Read More: http://archpaper.com/news/articles.asp?id=6190

Quote:
I recently sat down with Downtown LA blogger and advocate Brigham Yen to talk about his neighborhood. The subject was Downtown and how even as it makes an amazing comeback with an unprecedented influx of stores, restaurants, offices, and apartments, there are still some people who don’t seem to get what it means to be urban.

For every storefront welcoming pedestrians, there still seems to be a chain store that wants to keep things the way they’ve always been. Yen told me that In-N-Out Burgers had been interested in moving Downtown but couldn’t understand why it couldn’t install a drive-through. He noted that other establishments, from drug stores to fast food restaurants, still insist on building strip-mall-style parking in heavily pedestrianized precincts, ruining any sense of street front or walkability.

Such businesses need to get over it and realize that the whole city does not need to be a bastion of surburban-ity. With its immense population, density, and energy, LA can no longer pretend to be a suburb. A city has got to be a city. That doesn’t mean ruining LA’s peaceful neighborhoods. It means densifying its urban commercial and retail corridors in an intelligent fashion. And Downtown is a prime example of one of these corridors. Its urbanity is a prime reason why it’s becoming so popular again.

This is becoming even more important as the city begins to shift its policies more aggressively toward mass transit and related density. By the time the funds for Measure R, the city sales tax paying for $30 to $40 billion worth of projects, run out, the city will have increased its rail lines from about 60 miles to 120 miles.

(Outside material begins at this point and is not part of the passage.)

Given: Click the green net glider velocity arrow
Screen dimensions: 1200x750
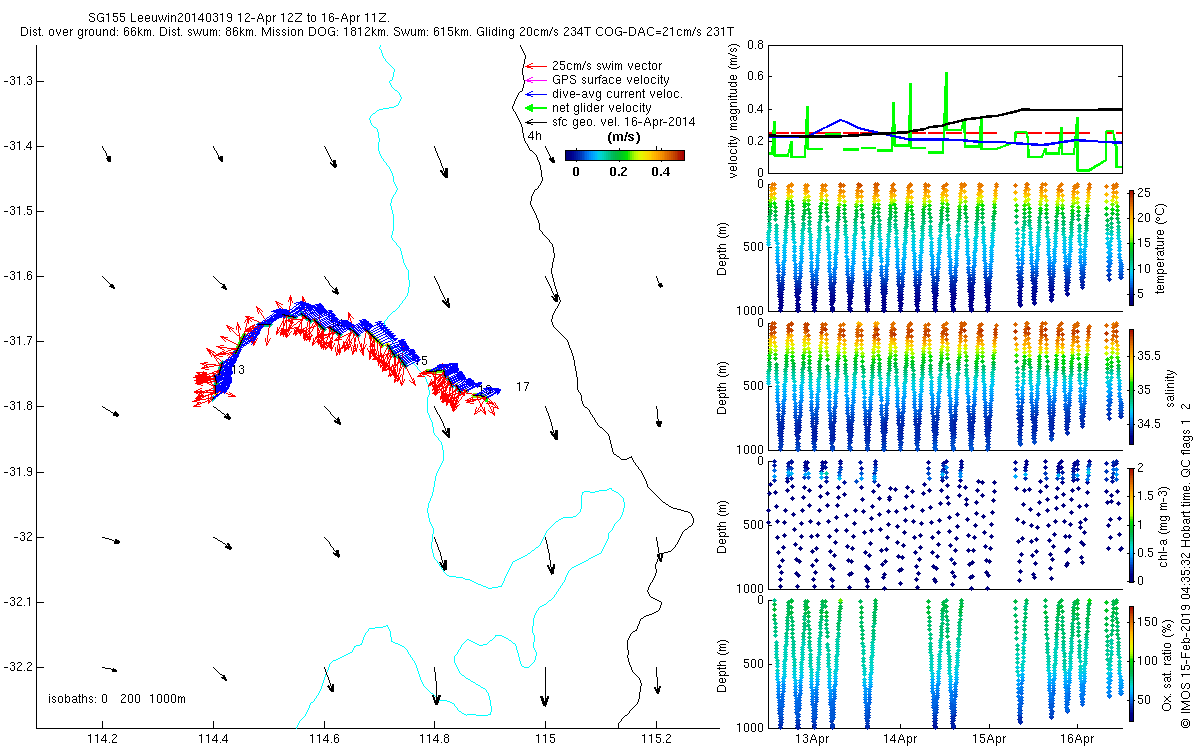Looking at the screenshot, I should coord(535,108).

A major test of Downtown’s continued development will come when Walmart moves its newest Neighborhood Market, a smaller version of its superstores (though still pretty big at 33,000 square feet) into Chinatown, on the north edge of Downtown. LA’s citizens, who have already engaged in a major protest against the retail giant’s plans, need to be vigilant to make sure that Walmart doesn’t further decay the fabric of a neighborhood, and the city, at a vital turning point.

.....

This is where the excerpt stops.